3.1.5 Manual Revision

The automatically constructed preliminary integrated ontology includes related classes and properties from different data sets. However, not all the terms of the classes and properties are properly selected, and some statements of rdfs:domain are missing. Hence, we need experts to revise the integrated ontology by choosing a proper term for each group of properties and by amending wrong groups of classes and properties. Since the integrated ontology is much smaller than the original ontologies, it is lightweight work.

3.2 Machine-Learning-Based Approach

Although, the graph-based ontology integration method can retrieve related classes and properties from different ontologies, this method may miss some core classes and frequently used properties that might be important for describing instances. Since the method relies too much on SameAs links, it cannot retrieve related classes or properties if no links or no other similar classes or properties exist. Therefore, we need another method to extract top-level classes and frequent core properties, which are essential for describing instances. Even though each instance is described by using one top-level class and subclasses of the top-level class that have more specific class information, not all the instances are described by specific class information and the number of instances per specific class is not balanced. Hence, we consider the top-level classes as part of the core ontology entities and perform machine learning methods.

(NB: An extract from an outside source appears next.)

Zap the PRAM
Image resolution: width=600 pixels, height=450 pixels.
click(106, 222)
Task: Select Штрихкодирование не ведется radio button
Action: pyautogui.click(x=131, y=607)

By applying machine learning methods, we can find core properties that are frequently used to describe instances of a specific class. The Decision Table is a rule-based algorithm that can retrieve a subset of core properties, and the Apriori algorithm can find a set of associated properties that are frequently used for describing instances. Therefore, we apply the Decision Table and the Apriori algorithm to retrieve top-level classes and frequent core properties from the linked data sets.

To perform the machine learning methods, we randomly select a fixed number of instances for each top-level class from the data sets. For the data sets built based on an ontology, we track the subsumption relations to retrieve the top-level classes. For example, we track the owl:subClassOf subsumption relation to retrieve the top-level classes in DBpedia and track skos:in- Scheme in Geonames. However, some data sets use categories without any structured ontology. For this kind of data set, we use the categories as the top-level classes. As an example, NYTimes instances are only categorized into people, locations, organizations, and descriptors. We use this strategy to collect the top-level classes in each data set, and then extract properties that appear more than the frequency threshold \(\theta \). The selected instances, properties, and top-level classes are used for performing machine learning methods.

3.2.1 Decision Table

The Decision Table is a simple rule-based supervised learning algorithm that leads to high performance with a simple hypothesis [19]. The Decision Table algorithm can retrieve a subset of core properties that can predict unlabeled instances with high accuracy. Therefore, the properties retrieved by the Decision Table play an important role in the data description.

We convert the instances of the linked data sets into data that is adaptable to the Decision Table algorithm. The data consists of a list of weights of the properties and the class labels. The weight represents the importance of a property in an instance and the labels are top-level classes. The weight of a property in an instance is calculated in a similar way as the Term Frequency-Inverse Document Frequency (TF-IDF), which is often used as a weighting factor in information retrieval and text mining [24]. The TF-IDF value reflects how important a word is to a document of a collection or a corpus. Similarly, in the Decision Table algorithm, the weight of each property in an instance is defined as the product of the property frequency (PF) and the inverse instance frequency (IIF). The property frequency \(pf(prop, inst)\) is the frequency of the property prop in the instance inst.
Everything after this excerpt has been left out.